Action item
Starting at the line with "Partenaires (856, 219)" in it, reproduce each line below through the last one, exactly, and include nothing else.

Records to process
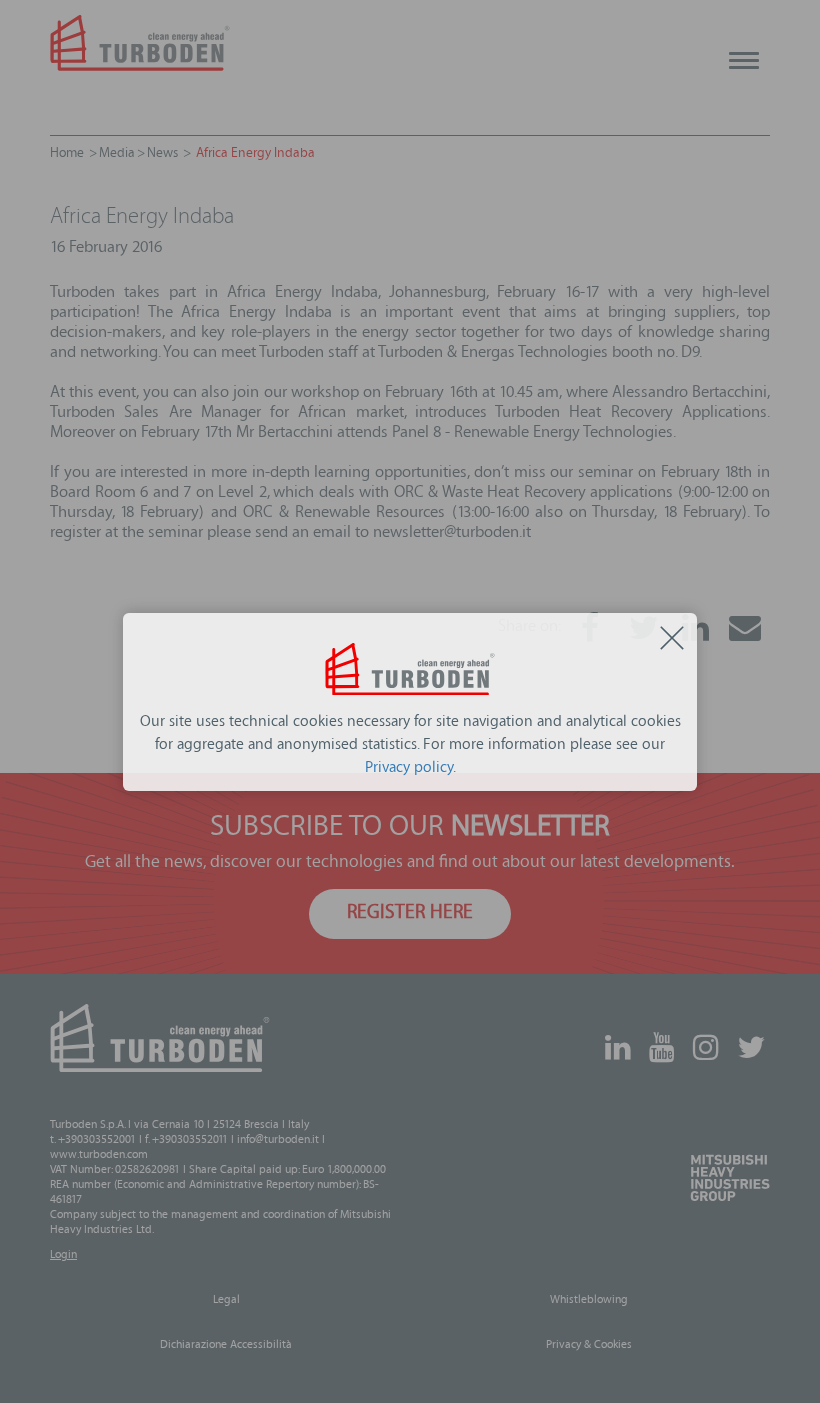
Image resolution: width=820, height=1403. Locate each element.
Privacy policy (409, 768)
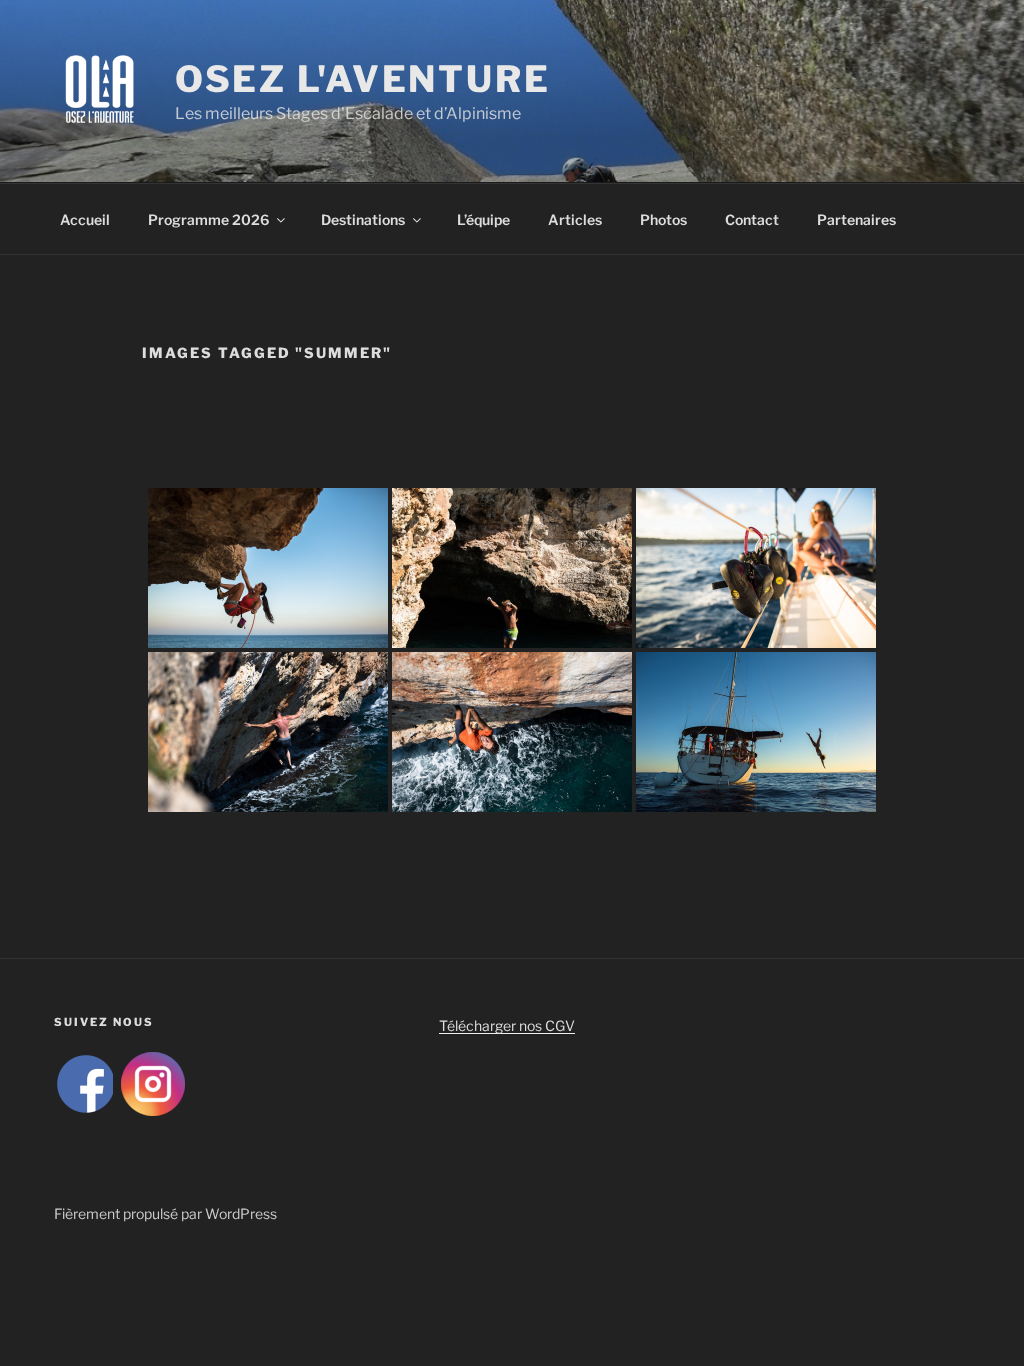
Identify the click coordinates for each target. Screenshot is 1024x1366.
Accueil (85, 219)
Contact (752, 219)
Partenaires (856, 219)
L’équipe (483, 219)
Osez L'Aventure (363, 79)
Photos (663, 219)
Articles (575, 219)
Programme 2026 (208, 219)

Written solution
Partenaires (856, 219)
L’équipe (483, 219)
Osez L'Aventure (363, 79)
Photos (663, 219)
Articles (575, 219)
Programme 2026 (208, 219)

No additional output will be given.